- _DIRECTIVE_:
Please pick out every line of the listing below that contains the string "width", treating uppercase and lowercase as different.

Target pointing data
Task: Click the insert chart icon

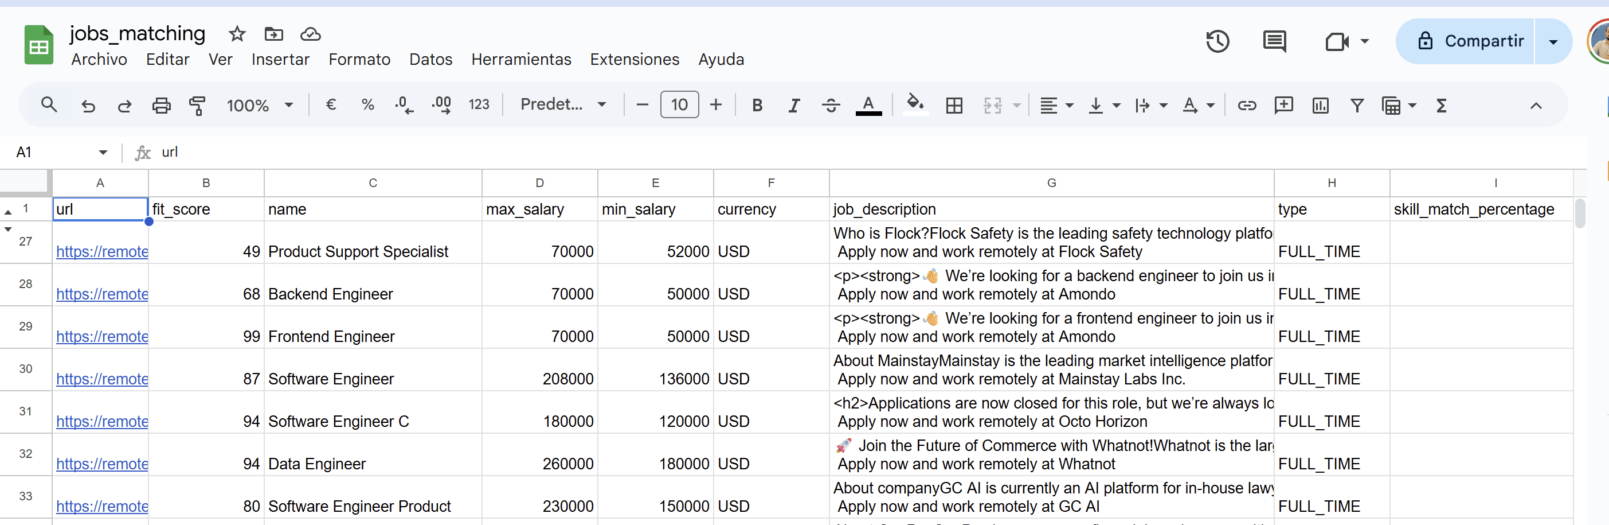Action: point(1320,105)
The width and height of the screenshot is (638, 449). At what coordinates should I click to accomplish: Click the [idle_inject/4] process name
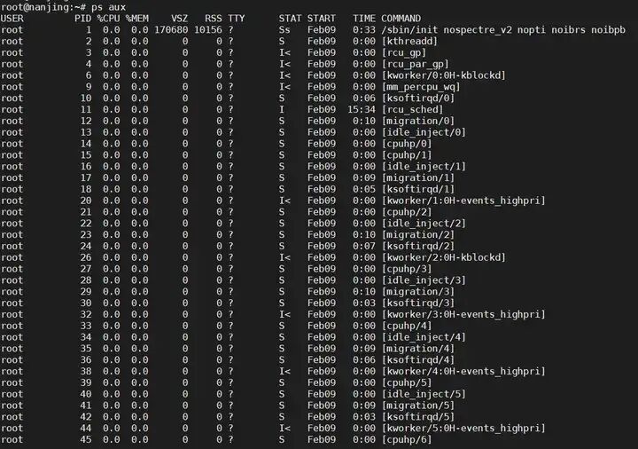coord(424,337)
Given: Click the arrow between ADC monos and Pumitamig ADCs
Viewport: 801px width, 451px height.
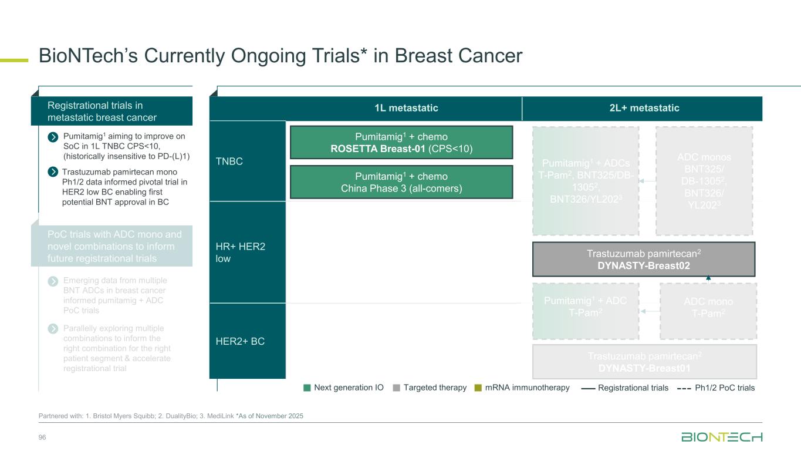Looking at the screenshot, I should tap(647, 181).
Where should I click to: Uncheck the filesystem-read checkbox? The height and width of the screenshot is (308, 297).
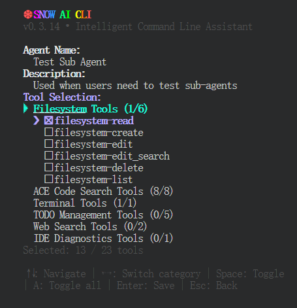pos(48,120)
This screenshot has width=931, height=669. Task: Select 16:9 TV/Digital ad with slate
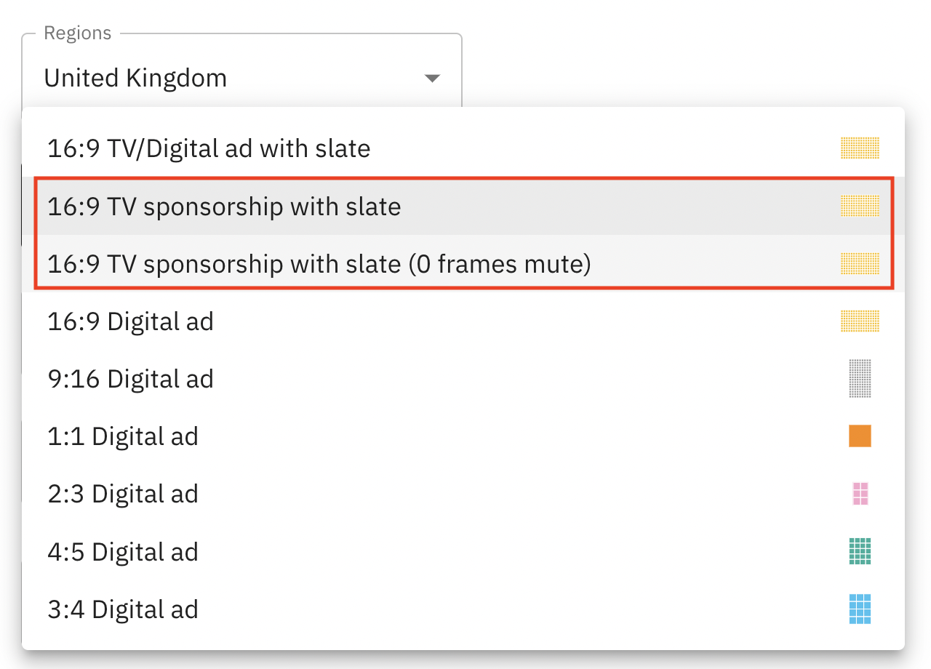pyautogui.click(x=209, y=148)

- _THE RESULT_:
The width and height of the screenshot is (638, 449). At what coordinates should I click to accomplish: Click the [idle_inject/4] process name
Viewport: 801px width, 451px height.
Where should I click to: Uncheck the filesystem-read checkbox? The height and width of the screenshot is (308, 297).
This screenshot has width=931, height=669. Task: Select 16:9 TV/Digital ad with slate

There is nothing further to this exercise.